An experts claims that the New iPad Retina Display is so good that it actually exerts less strain to the user's eyes. The New iPad has a gorgeous Retina Display with pixel density so high that it is impossible for the human eye to discern a singular pixel. Looks like the expert's claim holds weight after all.
People use the iPad for a variety of tasks. While emailing, web browsing, gaming and using FaceTime or iMessage are the most common tasks, a majority also uses this tablet for reading e-books. Some people, such as myself, believe that books are meant to be read in print. The feel of actual paper against one's skin accentuates the whole book reading experience, something which a tablet can never recreate. However those who have bowed down to the technological revolution of our age use their iPads or similar devices each day for e-book reading. There's a big catch, though.

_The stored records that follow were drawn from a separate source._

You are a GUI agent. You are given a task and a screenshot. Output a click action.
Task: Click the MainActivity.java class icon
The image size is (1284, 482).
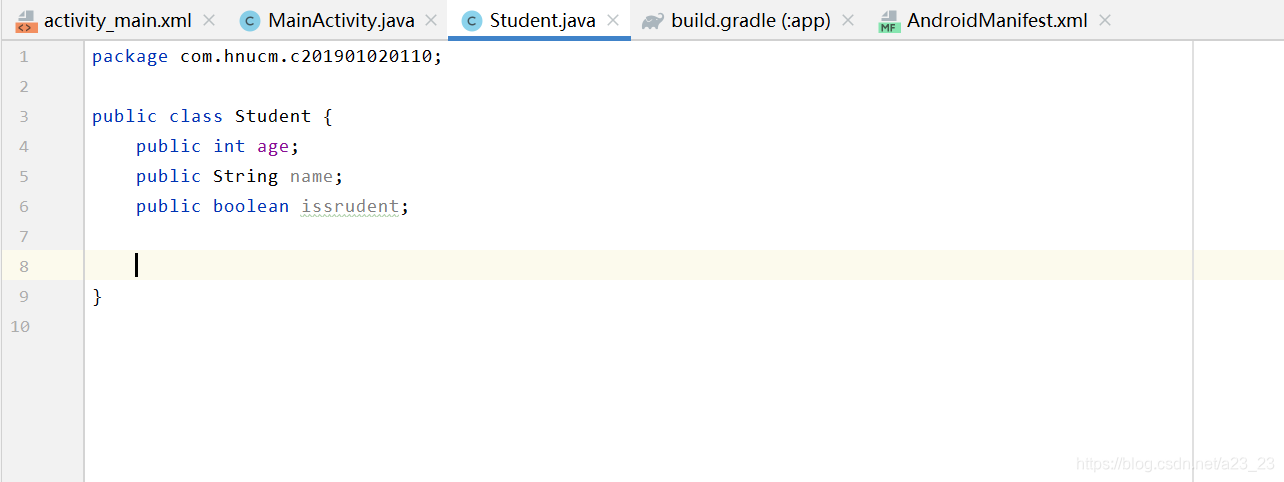[x=251, y=21]
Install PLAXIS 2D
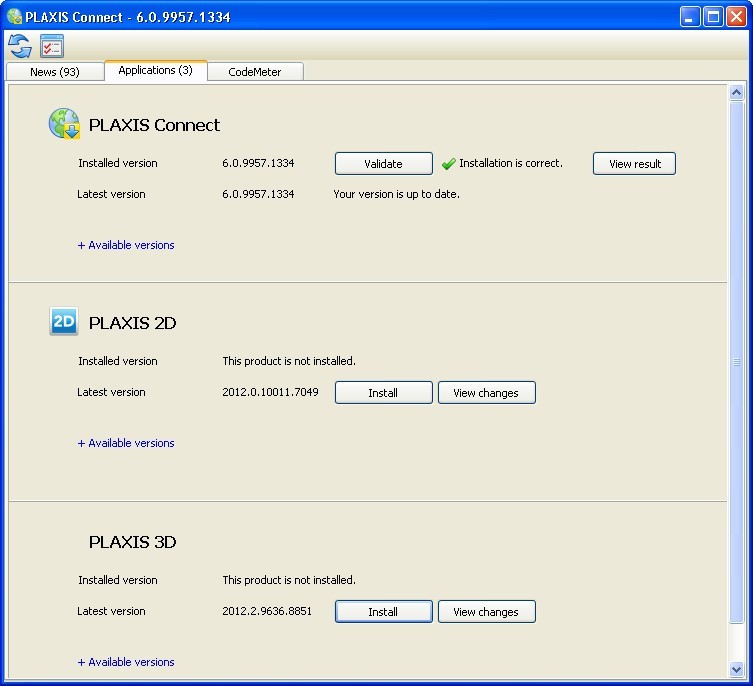753x686 pixels. pos(383,393)
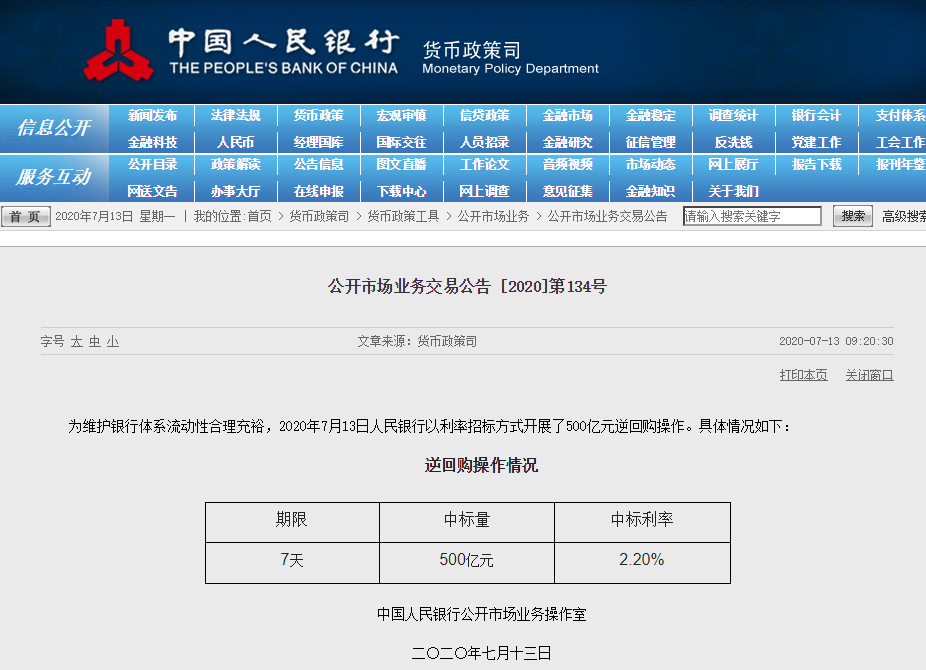Open 调查统计 in the navigation bar
Viewport: 926px width, 670px height.
[733, 116]
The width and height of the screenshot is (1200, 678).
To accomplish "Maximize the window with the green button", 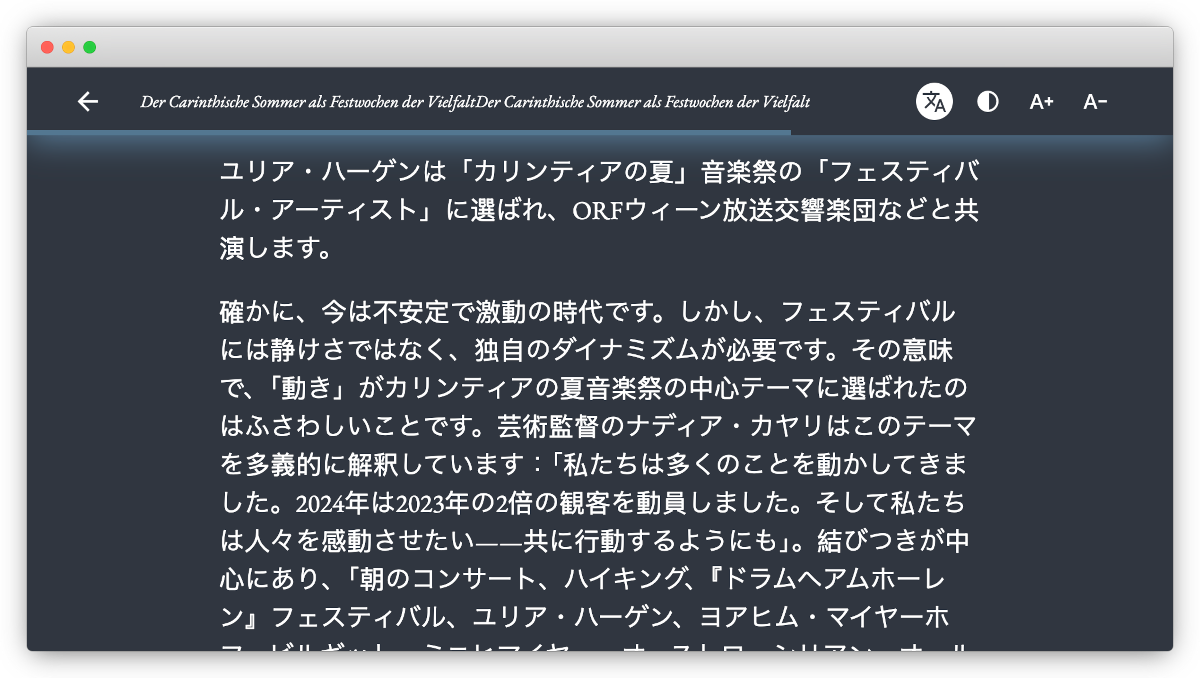I will pos(89,47).
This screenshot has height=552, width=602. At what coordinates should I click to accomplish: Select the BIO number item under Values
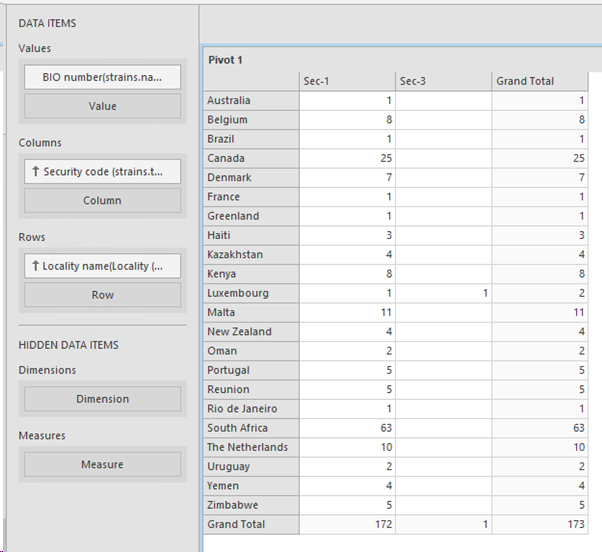pos(102,77)
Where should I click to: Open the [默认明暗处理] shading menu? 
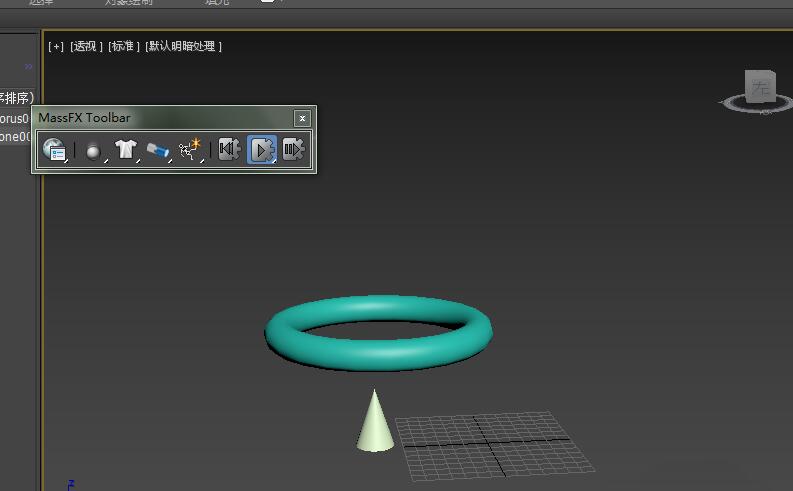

Even a person without no medical knowledge whatsoever knows that prolonged use of such devices is very harmful to one's eyes. That is why manufacturers strive for better technologies that push the usage boundaries ahead without posing damage to the eyes. Apple seems to have done just that with the new Retina Display, or so says the expert editor of All About Vision:
A key factor in something that’s called computer vision syndrome, or just eye strain from computer use, is screen resolution. The new iPad, with twice the resolution of the iPad 2, 264 ppi (pixels per inch) instead of 132, people are going to notice less pixelation, especially in a small typeface. It’s not just an enjoyment issue or an aesthetic issue, but it’s definitely a visual comfort isue, over time.
Amazon's Kindle e-reader has been the first and foremost choice of ardent e-book readers. Now it seems as if the New iPad will begin snatching away market share from that device as well. Lord help the other manufacturers, Apple's on a course of world domination.